What amazes me is that although Doerr lists my friend and colleague Christina Wodtke’s Radical Focus as an OKR resource, he does not seem to have heard her message. Christina makes a clear point that Key Results need to be about results, not tasks.
If you are still not convinced, several authors outside of the OKR community have written about the need to focus on outcomes, including Marty Cagan, Jeff Gothelf and Josh Seiden, Jeff Patton, and Barry O’Reilly.

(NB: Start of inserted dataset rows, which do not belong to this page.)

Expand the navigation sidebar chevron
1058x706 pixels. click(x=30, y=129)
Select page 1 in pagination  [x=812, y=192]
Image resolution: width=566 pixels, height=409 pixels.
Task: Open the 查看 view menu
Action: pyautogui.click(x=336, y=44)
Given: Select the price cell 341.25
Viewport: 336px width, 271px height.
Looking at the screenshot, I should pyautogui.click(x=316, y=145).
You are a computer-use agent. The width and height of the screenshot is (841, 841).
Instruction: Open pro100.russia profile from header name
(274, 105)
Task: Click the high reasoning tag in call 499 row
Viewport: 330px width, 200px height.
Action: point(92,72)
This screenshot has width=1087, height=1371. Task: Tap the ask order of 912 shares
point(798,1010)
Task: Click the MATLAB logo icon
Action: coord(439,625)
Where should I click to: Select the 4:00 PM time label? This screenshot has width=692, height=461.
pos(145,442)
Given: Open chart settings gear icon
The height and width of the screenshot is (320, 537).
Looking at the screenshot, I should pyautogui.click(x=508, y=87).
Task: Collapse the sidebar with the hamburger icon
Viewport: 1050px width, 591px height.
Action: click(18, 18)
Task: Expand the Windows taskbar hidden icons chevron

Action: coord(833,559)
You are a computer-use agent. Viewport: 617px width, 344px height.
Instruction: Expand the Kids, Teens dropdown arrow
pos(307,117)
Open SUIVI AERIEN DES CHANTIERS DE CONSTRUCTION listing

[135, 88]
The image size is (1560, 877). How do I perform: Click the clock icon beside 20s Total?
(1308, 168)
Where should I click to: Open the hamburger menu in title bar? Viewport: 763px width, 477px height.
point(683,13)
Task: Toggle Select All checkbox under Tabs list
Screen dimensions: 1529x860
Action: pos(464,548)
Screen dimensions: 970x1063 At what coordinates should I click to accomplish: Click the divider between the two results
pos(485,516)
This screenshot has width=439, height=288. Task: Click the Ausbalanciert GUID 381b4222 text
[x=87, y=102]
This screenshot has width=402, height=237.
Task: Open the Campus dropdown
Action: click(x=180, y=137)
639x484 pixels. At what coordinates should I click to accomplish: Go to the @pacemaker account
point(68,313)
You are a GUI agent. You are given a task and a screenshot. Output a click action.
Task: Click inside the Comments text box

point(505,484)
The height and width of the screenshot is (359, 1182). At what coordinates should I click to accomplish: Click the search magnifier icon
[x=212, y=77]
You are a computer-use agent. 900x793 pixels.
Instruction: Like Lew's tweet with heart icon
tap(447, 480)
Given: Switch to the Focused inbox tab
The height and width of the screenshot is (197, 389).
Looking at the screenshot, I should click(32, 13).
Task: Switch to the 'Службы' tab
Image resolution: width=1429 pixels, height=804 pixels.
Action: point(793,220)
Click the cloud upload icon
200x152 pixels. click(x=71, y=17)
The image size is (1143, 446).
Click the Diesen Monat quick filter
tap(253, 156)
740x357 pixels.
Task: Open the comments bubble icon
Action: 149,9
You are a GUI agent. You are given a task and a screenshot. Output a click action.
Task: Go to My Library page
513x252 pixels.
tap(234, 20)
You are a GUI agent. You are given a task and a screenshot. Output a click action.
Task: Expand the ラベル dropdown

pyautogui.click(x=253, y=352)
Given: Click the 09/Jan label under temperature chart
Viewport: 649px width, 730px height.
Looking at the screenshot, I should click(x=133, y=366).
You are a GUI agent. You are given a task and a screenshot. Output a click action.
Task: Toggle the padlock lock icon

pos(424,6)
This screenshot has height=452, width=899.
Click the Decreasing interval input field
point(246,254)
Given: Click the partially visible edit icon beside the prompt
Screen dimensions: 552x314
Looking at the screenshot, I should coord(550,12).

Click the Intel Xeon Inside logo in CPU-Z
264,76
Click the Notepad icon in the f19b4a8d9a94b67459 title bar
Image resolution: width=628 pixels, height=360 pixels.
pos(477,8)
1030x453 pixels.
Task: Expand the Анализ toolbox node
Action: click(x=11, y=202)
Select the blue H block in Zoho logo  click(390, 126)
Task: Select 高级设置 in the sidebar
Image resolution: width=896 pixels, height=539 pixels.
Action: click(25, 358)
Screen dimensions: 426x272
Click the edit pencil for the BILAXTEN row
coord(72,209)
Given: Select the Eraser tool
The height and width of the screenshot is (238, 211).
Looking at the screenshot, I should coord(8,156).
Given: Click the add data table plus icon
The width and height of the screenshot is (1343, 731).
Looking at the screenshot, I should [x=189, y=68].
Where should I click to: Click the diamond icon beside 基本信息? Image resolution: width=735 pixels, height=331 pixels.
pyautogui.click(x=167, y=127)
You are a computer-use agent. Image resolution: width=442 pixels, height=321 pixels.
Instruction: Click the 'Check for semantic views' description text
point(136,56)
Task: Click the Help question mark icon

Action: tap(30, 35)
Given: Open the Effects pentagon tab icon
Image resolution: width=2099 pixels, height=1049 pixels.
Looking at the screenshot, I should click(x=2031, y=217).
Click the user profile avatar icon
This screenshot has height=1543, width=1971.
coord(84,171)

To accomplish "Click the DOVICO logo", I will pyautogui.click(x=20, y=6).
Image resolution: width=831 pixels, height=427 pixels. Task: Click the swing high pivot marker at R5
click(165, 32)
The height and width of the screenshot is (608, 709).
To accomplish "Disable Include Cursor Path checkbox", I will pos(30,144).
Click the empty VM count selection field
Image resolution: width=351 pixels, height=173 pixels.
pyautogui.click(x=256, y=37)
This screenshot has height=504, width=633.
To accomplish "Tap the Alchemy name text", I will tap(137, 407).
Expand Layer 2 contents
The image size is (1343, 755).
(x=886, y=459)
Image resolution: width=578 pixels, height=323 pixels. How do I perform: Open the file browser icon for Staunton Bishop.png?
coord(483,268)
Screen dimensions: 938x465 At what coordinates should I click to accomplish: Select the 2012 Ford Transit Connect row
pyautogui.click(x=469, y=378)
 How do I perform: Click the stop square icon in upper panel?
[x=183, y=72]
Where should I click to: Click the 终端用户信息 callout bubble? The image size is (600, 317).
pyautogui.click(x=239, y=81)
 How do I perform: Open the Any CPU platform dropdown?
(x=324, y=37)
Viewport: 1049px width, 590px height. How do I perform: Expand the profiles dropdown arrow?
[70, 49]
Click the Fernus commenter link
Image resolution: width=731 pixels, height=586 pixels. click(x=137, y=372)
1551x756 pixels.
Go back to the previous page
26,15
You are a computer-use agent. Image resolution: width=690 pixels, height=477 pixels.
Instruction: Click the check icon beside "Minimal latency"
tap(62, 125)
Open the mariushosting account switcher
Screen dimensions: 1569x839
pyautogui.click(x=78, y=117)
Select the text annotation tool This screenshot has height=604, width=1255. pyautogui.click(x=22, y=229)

Before Measure What Matters, the Google Ventures OKR video was by far the most accessed OKR material in the world. And it also included bad examples of Key Results, such as "Launch a Monetizing Tab." Luckily, Rick Klau tweeted about what he learned after the video, including the need to focus on outcomes:
While I think the video largely holds up, there are a few things I'd tweak if I was doing the video today:
Avoid metrics that quantify progress; focus only on metrics that reflect actual impact that's core to the business.
(By 'progress' I mean: avoid metrics that show you're busy but which are not connected to the outcomes your team wants to achieve.)” [emphasis mine]
I would like to thank Klau for clearing this issue.
Quantitative Objectives
This next issue may be a minor one, but it can lead to bad behavior: three of the example Objectives included in the book are quantitative.
We have to be careful not to mix Objectives and Key Results. Objectives are qualitative themes that give purpose and meaning to that set of Key Results. Quantitative Objectives are confusing and tend to make people focus on the how: the initiatives they are going to do to achieve them. Quantitative Objectives may also lead to top-down OKRs, as a manager may take one of his Key Results and cascade it as the Objective for a direct report.
Hidden Outcomes?
Doerr, Grove, and Google are famously metrics-driven. So how did we ended up with such bad examples?
Some of the stories mention metrics, even though their OKRs do not reflect that. They are hiding the outcomes. Maybe Doerr assumes that companies are already evidence-based and are all measuring outcomes. This may be the norm with his portfolio companies, but that is far from the truth for traditional organizations. The examples are misleading and, unfortunately, the readers that follow them will be setting themselves up for failure. Adopting OKR is an entirely different ballgame when you are not an agile, data-driven Silicon Valley startup.
A second cause is that some companies mentioned appear to be stuck in an IT mindset. The stories about Remind and Intuit revolve around which features to deliver, instead of the outcomes you want to achieve. They seem to treat teams as mere feature factories with no focus on delivering value.
Key Takeaways
Measure What Matters is a must-read for anyone who is serious about learning OKR. Unfortunately, the book leaves readers in the strange situation of having to ditch almost all of the examples presented in it.
I hope that Doerr decides to publish a second edition that addresses the issues above, maybe with a different approach. The book would probably benefit from beta readers, as the OKR community would poke holes in such bad examples.
As this quote from Measure What Matters states, adopting OKR is a journey. Maybe writing a book about works the same way:
“You’re not going to get the system just right the first time around. It’s not going to be perfect the second or third time, either. But don’t get discouraged. Persevere. You need to adapt it and make it your own.”
Thanks to Vicky Olsen and Alberto Caeiro for reading drafts of this article.